#### [Texte fourni]
46La reconstitution sur scène d’une cérémonie – noce avec fausse mariée, fête villageoise avec réjouissances simulées, rituel avec transe feinte, etc. – est en revanche souvent mal perçue, nous l’avons vu plus haut. Une partie du public a l’impression désagréable de se trouver en situation de voyeur, se sentant exclue du processus se déroulant devant ses yeux, démunie de tout moyen d’y participer ; sa réaction est alors souvent qu’une telle représentation n’est pas authentique et qu’il s’agit de folklore arrangé et non plus d’une prestation à caractère traditionnel – ce qui est d’ailleurs souvent exact, quelles que soient les intentions des artistes et de l’« arrangeur » du spectacle.

#### [Extrait de données]

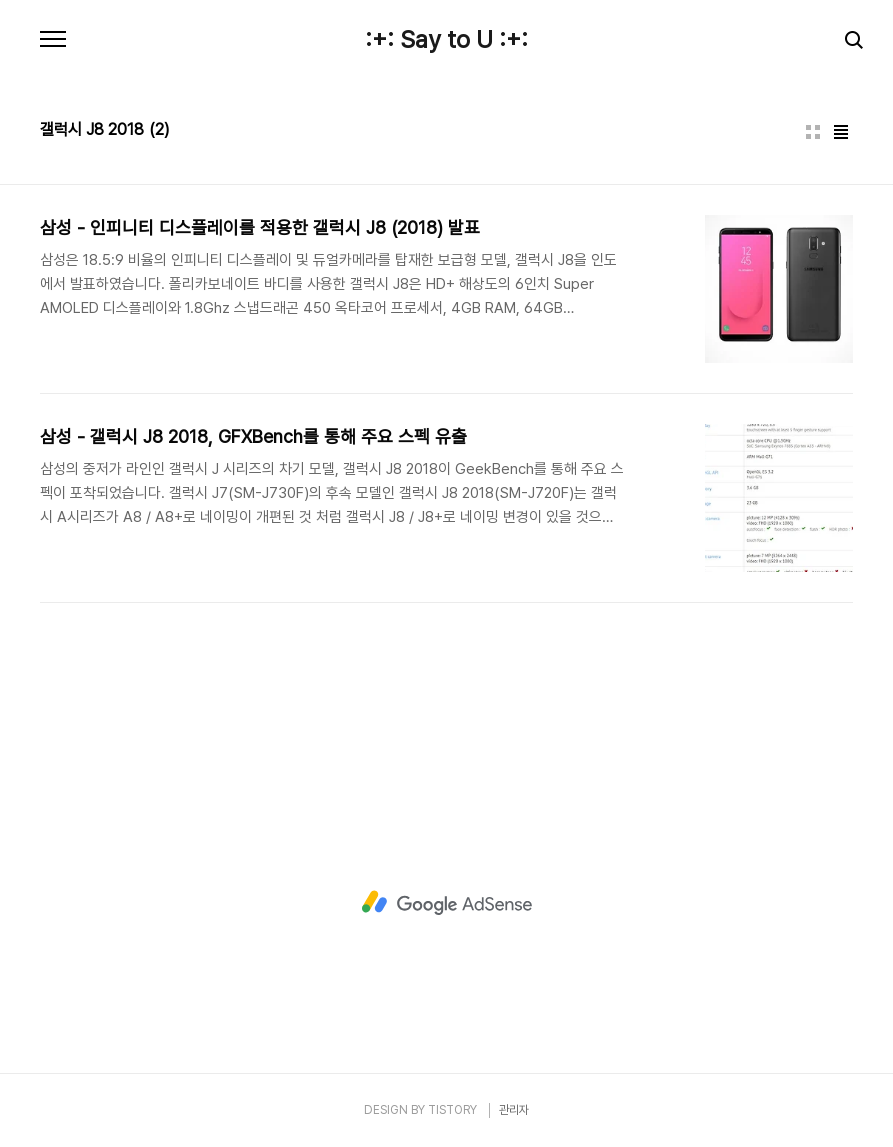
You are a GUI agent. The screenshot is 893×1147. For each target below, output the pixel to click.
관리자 (514, 1110)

#### [Consigne 1]
Relevez tous les exemples de cérémonies reconstituées sur scène que cite le texte sur les spectacles traditionnels.
#### [Consigne 2]
D'après le texte sur les spectacles traditionnels, quelle impression désagréable une partie du public éprouve-t-elle face à ces reconstitutions ?
#### [Consigne 3]
Poursuivez le texte sur la reconstitution scénique des cérémonies à partir de sa dernière phrase.
Les données n'ont aucun lien avec le texte fourni.

#### [Réponse attendue 1]
- noce avec fausse mariée
- fête villageoise avec réjouissances simulées
- rituel avec transe feinte

#### [Réponse attendue 2]
Elle a l'impression de se trouver en situation de voyeur, exclue du processus et démunie de tout moyen d'y participer.

#### [Réponse attendue 3]
47On peut mentionner à ce propos l’exemple d’une troupe réunissant une douzaine des meilleurs danseurs et chanteurs Lakota Sioux récemment fondée autour d’un chef charismatique dans l’intention louable de faire découvrir leurs coutumes aux Européens. Soigneusement préparé avec l’assistance de spécialistes étrangers, le programme visait à présenter un maximum de danses pratiquées lors des pow-wow traditionnels. Mais, malgré des chants, des danses et des costumes d’une esthétique irréprochable, « le courant ne passait pas » entre ces remarquables défenseurs des valeurs culturelles amérindiennes et leur public d’un soir, pourtant manifestement acquis d’avance à leur cause. La raison en était simple : les danses étaient chacune réduites à une brève démonstration de deux ou trois minutes, ne laissant le temps ni aux interprètes d’en développer le caractère, ni à leurs spectateurs d’entrer dans le monde si particulier évoqué par chacune d’entre elles. Le programme était en outre incessamment entrecoupé de commentaires oiseux d’un présentateur, moins destinés à informer le public qu’à, semble-t-il, détendre l’atmosphère. La qualité intrinsèque des artistes, l’authenticité de leur répertoire et la pureté de leurs intentions ne furent ainsi pas suffisants pour garantir le succès d’une telle entreprise ; un minimum de connaissance des lois de la scène et de la psychologie du public européen – souvent peu sensible aux vertus du show à l’américaine – eut également été nécessaire pour éviter ce genre de maladresse. Continuellement pressés par le temps, les danseurs n’avaient pas l’occasion de s’investir dans leurs danses ; ils ne pouvaient que les montrer, et cela se sentait !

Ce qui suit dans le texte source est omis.